Quantum computing today is more a promise of the future than a practical approach. Though significant progress has been achieved over the past couple of years, in particular under the aspects of error correction, stability and scalability, today’s quantum computers have not even reached the status of infancy. Nevertheless, the avant-garde of innovative data companies such as Google and IBM is investing significant amounts of money into the further development of quantum computers, explains Manfred Lochter, consultant at Germany’s data security authority BSI.
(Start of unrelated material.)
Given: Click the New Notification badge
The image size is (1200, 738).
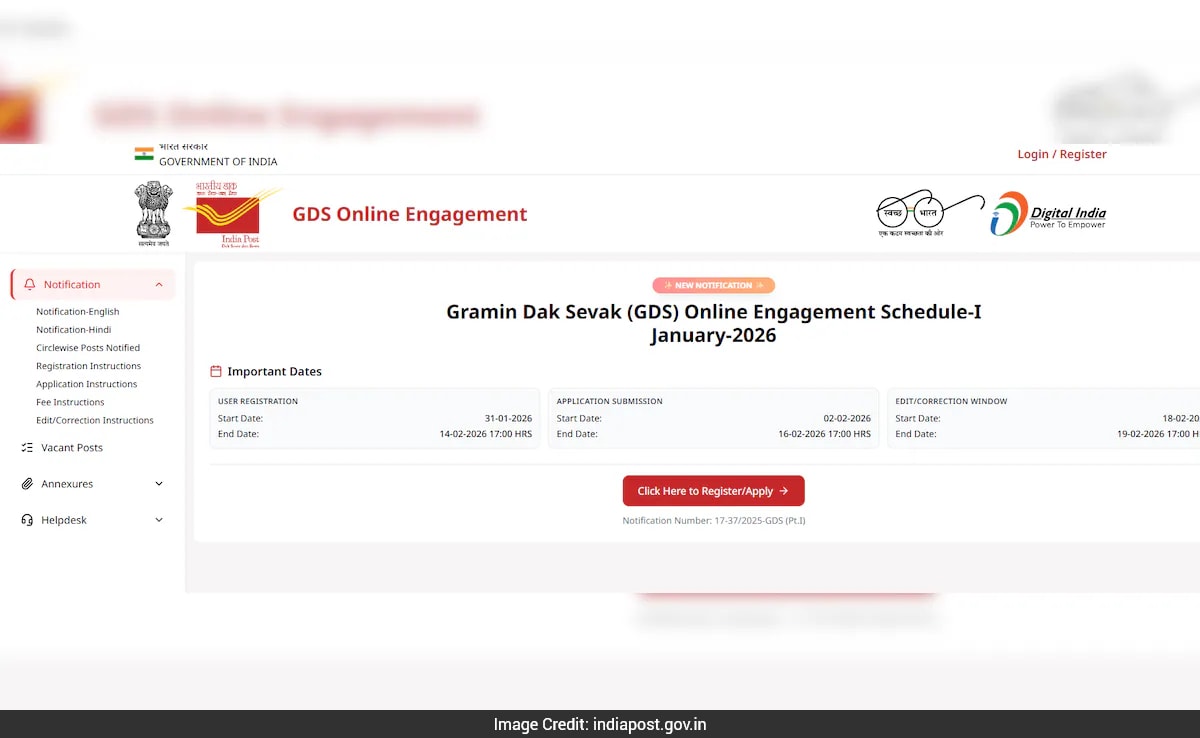Looking at the screenshot, I should pos(713,286).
Many industry branches, including materials science, medicine, pharmacy and metrology, are hoping for true wonders from quantum computers, but unity prevails above all with regard to QC's ability to break data encryption (and in particular the widespread asymmetric public-key encryption) in no time at all. Experts like Michele Mosca, co-founder of the Institute of Quantum Computing at the University of Waterloo (Canada), sees a chance of 50% that by 2031 quantum computers will be able of breaking RSA-2048 encryption – a scheme today regarded as secure.
High time to act, says Andreas Fuchs, deputy department head for Cyber Physical System Security at the Fraunhofer Institute for Security in the Information Technology (SIT). The reason is that car-based systems that enter the development phase now will still populate the roads in more than a decade – in a time when the security of data connections can no longer be guaranteed thanks to the use of QC. This is owed to the relatively long design cycle of cars (today some 5 to 7 years), their relatively long production cycle of 5 to 10 years and more, and their subsequent life as consumer durables, with an additional lifetime of up to twelve years.